Nested inference allows for flexible and multi-step operations within NEAR contracts. Some example applications include:

  • Generating a prompt with an LLM to create AI-Generated Content (AIGC) for NFTs

  • Extracting structured data from a dataset and using it as input to generate visual data

  • Adding transcripts to videos and translating them into multiple languages

Implementation Overview

The goal of this tutorial is to adapt the Prompt contract to support nested inference requests. For this example, we will use AI to generate a Python code snippet on a trending programming topic, using AI computation in NEAR. The main steps include:

  1. Modifying the onOracleOpenAiLlmResponse method to support sequential inference requests.

  2. Modifying the onOracleFunctionResponse method to manage response handling, execute additional requests, or complete the process based on set conditions.

Implementation Steps

1. Modifying onOracleOpenAiLlmResponse

The onOracleOpenAiLlmResponse method initiates a cross-contract call to the Oracle, using the response from a previous call to perform further inference. Here’s the implementation:

onOracleOpenAiLlmResponse({
    runId,
    response,
    errorMessage,
}: {
    runId: number;
    response: openAIResponse;
    errorMessage: string;
}): any {
    this.onlyOracle();
    const run = this.agentRuns.get(runId.toString());

    if (run.responseCount >= run.maxIterations) {
        run.isFinished = true;
        this.agentRuns.set(runId.toString(), run);
        return;
    }

    if (response.content != null) {
        const newMessage = this.createTextMessage("assistant", response.content);
        run.messages.push(newMessage);
        run.responseCount++;
        this.agentRuns.set(runId.toString(), run);
    }

    if (response.functionName != "") {
        const promise = NearPromise.new(this.oracleAddress)
            .functionCall(
                "createFunctionCall",
                JSON.stringify({
                    functionCallbackId: runId,
                    functionType: response.functionName,
                    functionInput: response.functionArguments,
                }),
                BigInt(0),
                THIRTY_TGAS
            );

        return promise.asReturn();
    }

    run.isFinished = true;
    this.agentRuns.set(runId.toString(), run);
}

2. Modifying onOracleFunctionResponse

The onOracleFunctionResponse function handles responses and initiates additional inference requests as needed. Here, createOpenAiLlmCall is used to make repeated calls based on specified conditions, like reaching a maximum number of iterations (maxIterations), ensuring flexible nested inference.
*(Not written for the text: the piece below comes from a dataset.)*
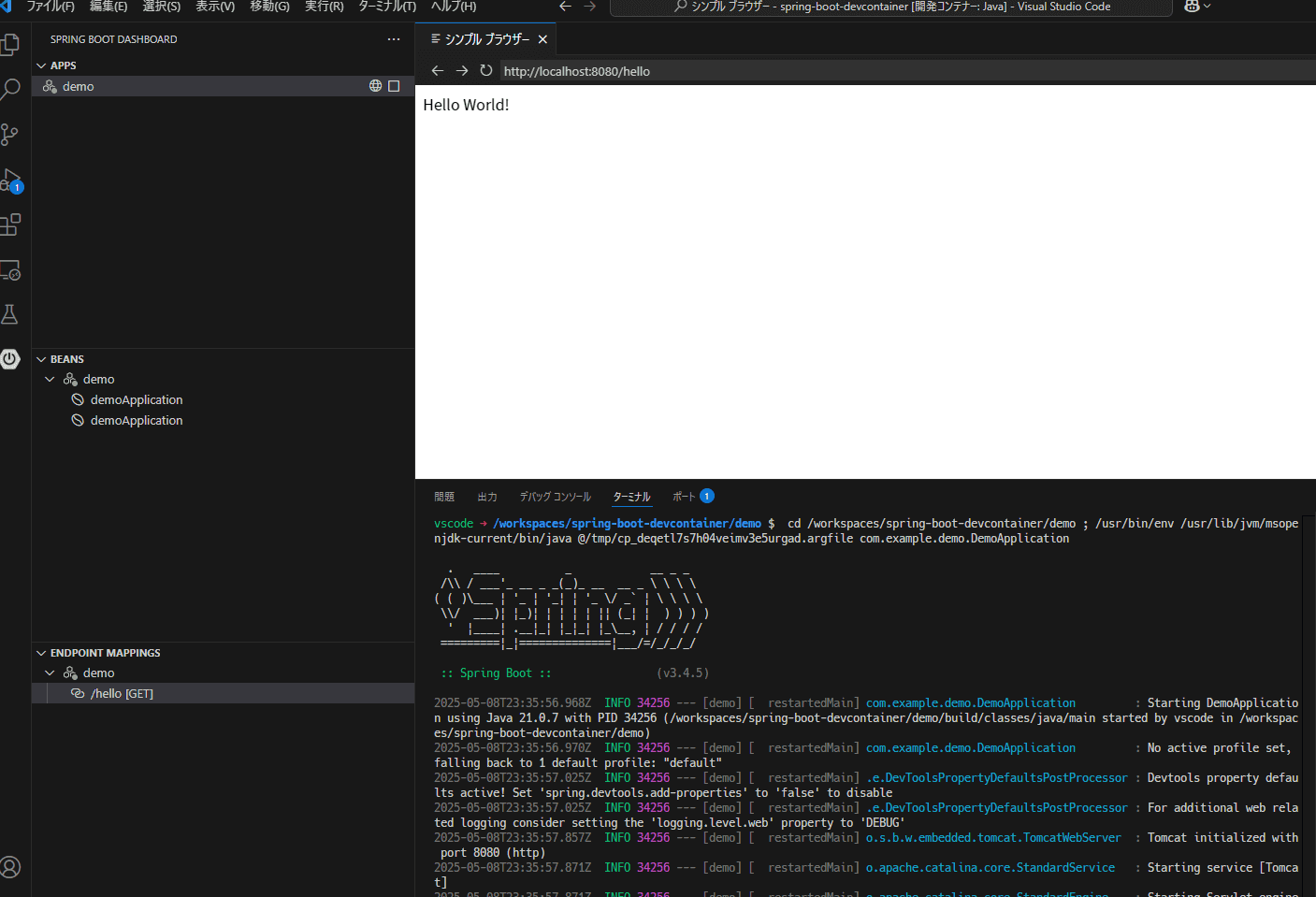Collapse the BEANS section
Viewport: 1316px width, 897px height.
(x=41, y=358)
onOracleFunctionResponse({
    runId,
    response,
    errorMessage,
}: {
    runId: number;
    response: string;
    errorMessage: string;
}): NearPromise {
    this.onlyOracle();
    const run = this.agentRuns.get(runId.toString());

    let result = response;
    if (errorMessage != "") {
        result = errorMessage;
    }

    const newMessage = this.createTextMessage("user", result);
    run.messages.push(newMessage);
    run.responseCount++;
    this.agentRuns.set(runId.toString(), run);
    const promise = NearPromise.new(this.oracleAddress)
        .functionCall(
            "createOpenAiLlmCall",
            JSON.stringify({
                promptCallbackID: runId,
                config: this.config,
            }),
            BigInt(0),
            THIRTY_TGAS
        )
    return promise.asReturn();
}

Considerations

  • Gas Fees: Each nested inference call requires enough gas to complete. To avoid interruptions, always estimate gas usage across all intended inference steps.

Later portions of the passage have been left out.